The Arizona-Sonora Desert Museum has an enduring interest in the Tropical Deciduous Forest (aka Tropical Dry Forest or simply TDF) of southern Sonora.
Here we present the natural history of tropical southern Sonora to promote and facilitate research and conservation activities in that region. The section on research opportunities and the plant names database are specifically addressed to that end. Many of the species accounts are sketchy; they are intended mainly to serve as pictorial supplements to existing scientific literature on the region.
TDF can be called the grandmother of the Sonoran Desert. (Thornscrub is its mother.)
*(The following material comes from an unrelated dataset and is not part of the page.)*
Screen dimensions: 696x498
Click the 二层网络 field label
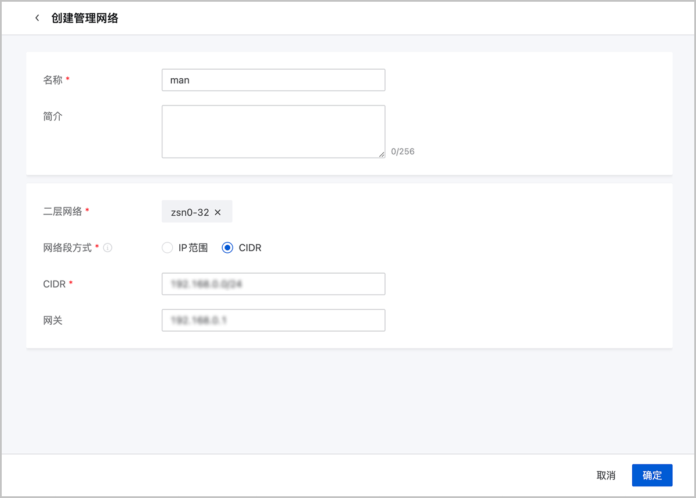click(63, 212)
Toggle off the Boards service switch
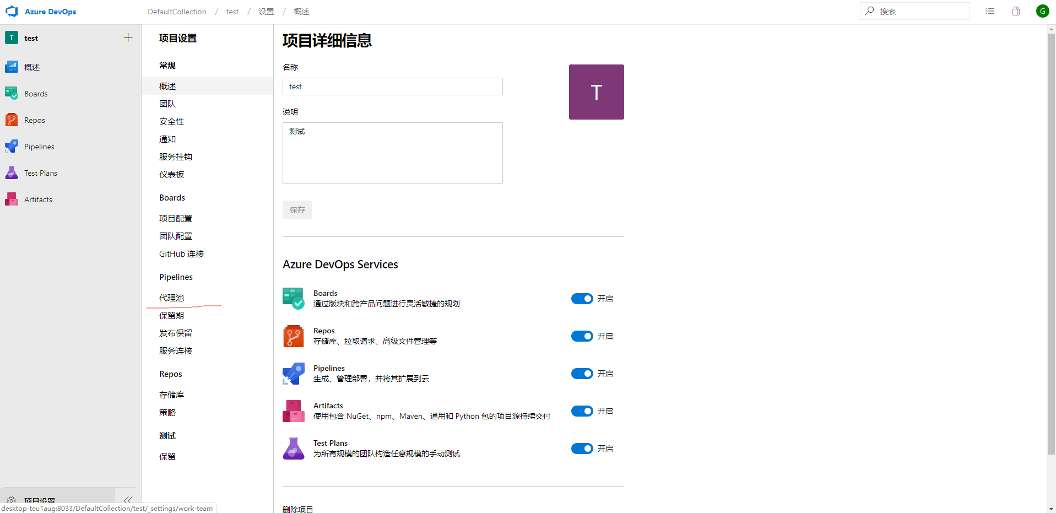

The modern climatic and biotic regimes of North America were established by the uplifts of the Sierra Madre Occidental and Rocky Mountains in the Oligocene and Miocene. The uplift of the Sierra Madre restricted tropical vegetation to lowland bands along the coasts of the continent. Northwest of the Sierra Madre, tropical vegetation was isolated in the modern Sonoran Desert Region from Sinaloa to California. The nearest relatives of important Sonoran Desert plants including the cardon or sahueso (Pachycereus pringlei), cochal (Myrtillocactus cochal), saguaro (Carnegiea gigantea), and senita (P. schottii) are far to the southeast in south-central Mexico.
Most of the adaptations to bright sunlight, heat and aridity that allow plants to live in deserts, evolved in the dry season in tropical deciduous forests long before the deserts of North America existed. As the climate of North America gradually dried out during the middle Miocene, numerous plant and animal species of the dry tropics that were preadapted to desert climate extremes thrived or evolved into new species as the Sonoran Desert formed by about eight million years ago. Today about half of the plants and a similar number of the animals of the Sonoran Desert are derived from tropical ancestors. Wetter portions of the Sonoran Desert resemble a very dry tropical forest with the phenology of its tropical components driven by the brief, weak summer monsoon that averages only two and a half months and brings about 6 inches (150 mm) of rain. (Compare this with the 30 inches (760 mm) of rain in southern Sonoran TDF.)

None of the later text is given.